Project

General

Profile

Bug #2086

Crashes/memory problems with selections

Added by Chris Neale almost 3 years ago. Updated almost 3 years ago.

Status:
Closed
Priority:
Low
Assignee:
Category:
selections
Target version:
Affected version - extra info:
all earlier versions with selection code
Affected version:
Difficulty:
uncategorized
Close

Description

I am not sure if this is an error in gmx distance or simply an indication that the program doesn't fail gracefully when I do something idiotic.

I have attached a .pdb file and a script for running gmx distance commands that works on some selections but gives a memory allocation error on other selections. I believe that all selections should be valid.

More information is available here:
https://mailman-1.sys.kth.se/pipermail/gromacs.org_gmx-users/2016-November/109623.html

gmxDistanceErrorFiles.tgz (564 KB) gmxDistanceErrorFiles.tgz Chris Neale, 12/02/2016 09:25 PM

Associated revisions

Revision c848f4a4 (diff)
Added by Teemu Murtola almost 3 years ago

Fix use of position variables with plus/merge

If a selection contained a position variable (e.g., 'com of ...') that
was used more than once, and at least one of those uses was with
plus/merge, there were out-of-bounds memory writes. This was caused by
the internal position structure not getting fully initialized.
Incomplete initialization happens in all contexts with such variables,
but only plus/merge (and possibly permute) actually use the values that
remained uninitialized, which caused them to incorrectly compute the
amount of memory required to store the result.

Fixes part of #2086.

Change-Id: I016e796db268a11d557309935c02cbd1bc79a83c

Revision b7817e2d (diff)
Added by Teemu Murtola almost 3 years ago

Fix possible memory error with long selections

If a selection was more than 1000 characters long and there was a
whitespace exactly at the 1000 point, a buffer overflow could occur.
Replaced the buffer with std::string, simplifying the code
significantly. Update the generated code to use a newer flex, which
also removes the need for some suppressions.

Should fix #2086.

Change-Id: I56513bcf5ee99f05ce144461740d0f868be10186

History

#1 Updated by Gerrit Code Review Bot almost 3 years ago

Gerrit received a related patchset '1' for Issue #2086.
Uploader: Teemu Murtola ()
Change-Id: I56513bcf5ee99f05ce144461740d0f868be10186
Gerrit URL: https://gerrit.gromacs.org/6354

#2 Updated by Teemu Murtola almost 3 years ago

  • Category changed from analysis tools to selections
  • Status changed from New to Fix uploaded
  • Assignee set to Teemu Murtola
  • Target version set to 2016.2
  • Affected version - extra info set to all earlier versions with selection code

This looks like a rare memory error in the selection code, where a buffer can be overrun by one (a zero gets written past the end of a buffer) if your selections is longer than about 1000 characters, and you happen to have a word break at exactly that 1000 character mark (or at higher multiples of 1000).

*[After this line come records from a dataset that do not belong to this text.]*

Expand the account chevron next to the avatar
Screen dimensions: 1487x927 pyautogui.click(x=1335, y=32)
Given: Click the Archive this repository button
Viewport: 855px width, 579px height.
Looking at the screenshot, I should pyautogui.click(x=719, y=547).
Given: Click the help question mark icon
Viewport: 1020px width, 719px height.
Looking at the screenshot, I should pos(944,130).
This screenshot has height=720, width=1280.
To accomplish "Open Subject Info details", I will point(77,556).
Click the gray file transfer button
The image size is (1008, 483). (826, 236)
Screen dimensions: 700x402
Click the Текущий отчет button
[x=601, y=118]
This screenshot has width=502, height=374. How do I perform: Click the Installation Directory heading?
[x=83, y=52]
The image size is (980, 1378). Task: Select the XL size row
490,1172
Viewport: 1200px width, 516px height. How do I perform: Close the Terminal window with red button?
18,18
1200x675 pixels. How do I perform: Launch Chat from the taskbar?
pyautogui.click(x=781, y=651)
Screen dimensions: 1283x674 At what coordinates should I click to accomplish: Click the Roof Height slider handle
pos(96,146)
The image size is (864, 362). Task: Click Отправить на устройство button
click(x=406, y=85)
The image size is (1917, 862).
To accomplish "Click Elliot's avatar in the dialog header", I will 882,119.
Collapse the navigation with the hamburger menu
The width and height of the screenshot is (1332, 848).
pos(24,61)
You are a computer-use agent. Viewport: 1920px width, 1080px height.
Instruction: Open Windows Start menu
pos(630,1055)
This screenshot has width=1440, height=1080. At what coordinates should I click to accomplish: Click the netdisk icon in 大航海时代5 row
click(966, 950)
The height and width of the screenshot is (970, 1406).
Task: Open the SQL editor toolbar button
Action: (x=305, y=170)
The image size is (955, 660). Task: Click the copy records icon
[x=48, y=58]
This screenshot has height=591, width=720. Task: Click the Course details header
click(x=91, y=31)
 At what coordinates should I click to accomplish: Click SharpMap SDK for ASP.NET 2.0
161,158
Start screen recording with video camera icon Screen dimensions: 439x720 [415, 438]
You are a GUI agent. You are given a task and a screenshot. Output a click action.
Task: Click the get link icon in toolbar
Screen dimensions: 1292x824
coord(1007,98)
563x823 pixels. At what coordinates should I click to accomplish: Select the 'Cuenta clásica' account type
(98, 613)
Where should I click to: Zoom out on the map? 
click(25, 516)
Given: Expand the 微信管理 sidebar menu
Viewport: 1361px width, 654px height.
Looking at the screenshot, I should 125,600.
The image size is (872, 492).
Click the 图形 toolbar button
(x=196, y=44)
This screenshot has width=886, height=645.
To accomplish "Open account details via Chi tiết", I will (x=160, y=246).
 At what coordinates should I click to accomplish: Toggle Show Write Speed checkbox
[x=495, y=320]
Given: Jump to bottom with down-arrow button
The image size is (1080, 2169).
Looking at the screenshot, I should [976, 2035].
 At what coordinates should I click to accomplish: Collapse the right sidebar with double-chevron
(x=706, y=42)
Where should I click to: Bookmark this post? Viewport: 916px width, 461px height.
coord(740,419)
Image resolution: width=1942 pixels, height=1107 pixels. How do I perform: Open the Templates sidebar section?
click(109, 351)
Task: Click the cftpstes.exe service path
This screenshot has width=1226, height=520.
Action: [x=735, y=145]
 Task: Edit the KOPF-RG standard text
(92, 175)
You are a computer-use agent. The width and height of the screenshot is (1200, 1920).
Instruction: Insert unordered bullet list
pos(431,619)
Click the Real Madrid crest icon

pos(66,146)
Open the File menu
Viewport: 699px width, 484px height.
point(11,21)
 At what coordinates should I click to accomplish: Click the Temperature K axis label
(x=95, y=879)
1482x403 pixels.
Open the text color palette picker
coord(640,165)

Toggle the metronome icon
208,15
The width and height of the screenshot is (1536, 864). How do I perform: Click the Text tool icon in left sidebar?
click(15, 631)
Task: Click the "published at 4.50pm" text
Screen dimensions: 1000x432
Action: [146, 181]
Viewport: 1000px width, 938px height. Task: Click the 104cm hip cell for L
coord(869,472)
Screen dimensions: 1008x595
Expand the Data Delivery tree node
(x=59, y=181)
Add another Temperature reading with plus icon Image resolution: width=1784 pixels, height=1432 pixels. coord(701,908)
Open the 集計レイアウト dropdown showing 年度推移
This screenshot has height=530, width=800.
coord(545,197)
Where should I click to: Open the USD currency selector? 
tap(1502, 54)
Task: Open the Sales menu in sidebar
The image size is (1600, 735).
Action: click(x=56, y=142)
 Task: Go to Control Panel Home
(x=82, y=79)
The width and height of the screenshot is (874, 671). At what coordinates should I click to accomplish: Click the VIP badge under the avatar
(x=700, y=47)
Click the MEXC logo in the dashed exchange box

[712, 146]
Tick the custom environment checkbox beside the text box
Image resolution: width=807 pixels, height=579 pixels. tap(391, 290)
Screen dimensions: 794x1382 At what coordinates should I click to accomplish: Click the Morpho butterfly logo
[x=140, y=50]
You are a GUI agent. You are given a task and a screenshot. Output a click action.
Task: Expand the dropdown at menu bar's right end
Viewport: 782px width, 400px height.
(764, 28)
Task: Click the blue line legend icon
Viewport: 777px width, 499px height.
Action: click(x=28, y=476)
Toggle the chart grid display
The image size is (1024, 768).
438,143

#3 Updated by Chris Neale almost 3 years ago

just wondering if you checked your fix against my second group of selection attempts (included in the script originally uploaded) that utilized the -sf option in place of the -select option. In the case of -sf, I saw segfaults, though again this could be a case of my not using the tool correctly.

Thank you,
Chris.

#4 Updated by Teemu Murtola almost 3 years ago

I did not have time to test it against anything, except a simple case that produced a memory error around the call stack mentioned in the original email. Are you saying it doesn't work, or just wondering? This issue does not mention anything about a segfault.

#5 Updated by Chris Neale almost 3 years ago

My upload contained a .pdb file and a bash script to run the program. That bash script showed first a success, then a failure (both with -select). THen I showed segfaults with the -sf usage. That could be due to my error, though it seemed like a reasonable usage to me based on the docs.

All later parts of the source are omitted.